Elle ne savait pas tout encore du personnage auquel elle avait lié son sort. Mais elle n’eut pas longtemps à attendre : François Jarry, qui s’était affirmé si vite hargneux et brutal, se révéla bientôt, par surcroît, buveur et coureur. Ses dimanches se passaient au cabaret, où le vin et l’eau-de-vie faisaient flamber ses colères. Au logis il vécut sans gêne, en parfait goujat. Les servantes qui voulaient garder leur place devaient accepter les honteuses conditions du nouveau maître, qui, entre les quatre murs de sa ferme, agissait en chef de tribu.

Ce rustre était né vicieux. Maintenant qu’il avait satisfait son goût inné de paysan, sa passion de primitif pour la terre, il laissait prendre ses aises à sa grossièreté, il révélait sa nature double de rustique intéressé et de coureur de mauvais lieux. Il restait méfiant et avare, et il avait des poussées subites d’instincts qui le rendaient par moments l’esclave de l’alcool de l’auberge, de la bestialité sensuelle d’une fille de ferme.

Hermine, née sensitive, affinée encore par la maladie et par la douleur, ne comprenait pas cette vie si différente de sa vie de famille.

Elle osa se plaindre doucement.

— Si tu n’es pas contente, je n’te retiens pas, tu n’as qu’à fiche ton camp d’ici.

Telle fut la réponse.

— Mais je suis chez moi, — objecta naïvement Hermine.

Une gifle envoyée à toute volée lui meurtrit la figure, et désormais, pour le moindre prétexte, ce furent des cris, des insultes qui allaient jusqu’aux coups. Plusieurs fois, la femme battue et effrayée dut s’enfuir de chez elle, sa mère impuissante à la protéger, et se réfugier près des meules où elle passait la nuit.

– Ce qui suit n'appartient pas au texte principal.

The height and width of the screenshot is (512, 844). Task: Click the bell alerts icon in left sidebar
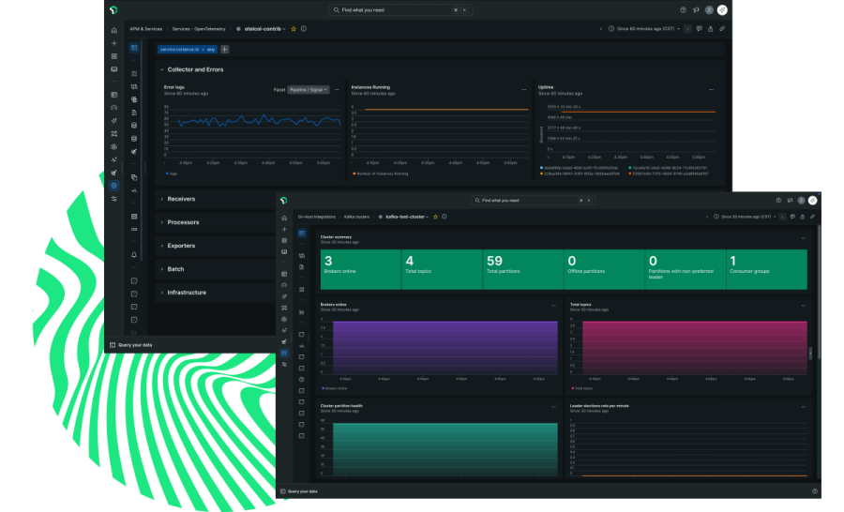tap(134, 254)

Elle n’arrivait pas à juger ce qui lui arrivait : elle roulait mille projets confus dans sa tête, ne sachant à quel parti s’arrêter, songeant bien à s’enfuir n’importe dans quelle direction, vers une ville où les gens, peut-être, l’auraient protégée, vers la mer où il se trouverait sûrement un navire pour l’emporter au loin, dans un pays inconnu, qui aurait été pour elle le pays de l’oubli. La pensée de sa mère la retenait.

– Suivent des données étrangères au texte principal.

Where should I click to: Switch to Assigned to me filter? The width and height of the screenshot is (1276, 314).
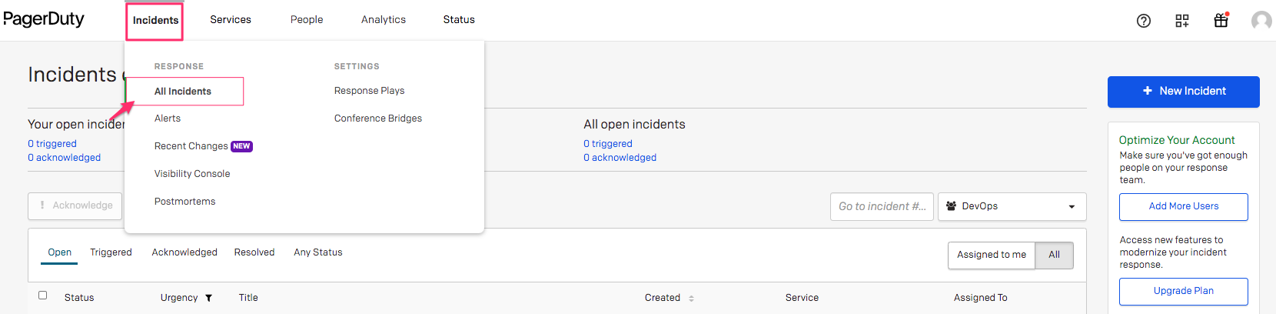click(992, 255)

Elle passa ainsi, hors de chez elle, des heures sinistres. Ses vêtements furent traversés par la pluie. Elle avait peur de tous les bruits qu’elle entendait, cachée dans la paille, anxieuse de la première clarté de l’aube pour rentrer à la maison, au moment où son mari venait d’en sortir pour commencer le travail du jour.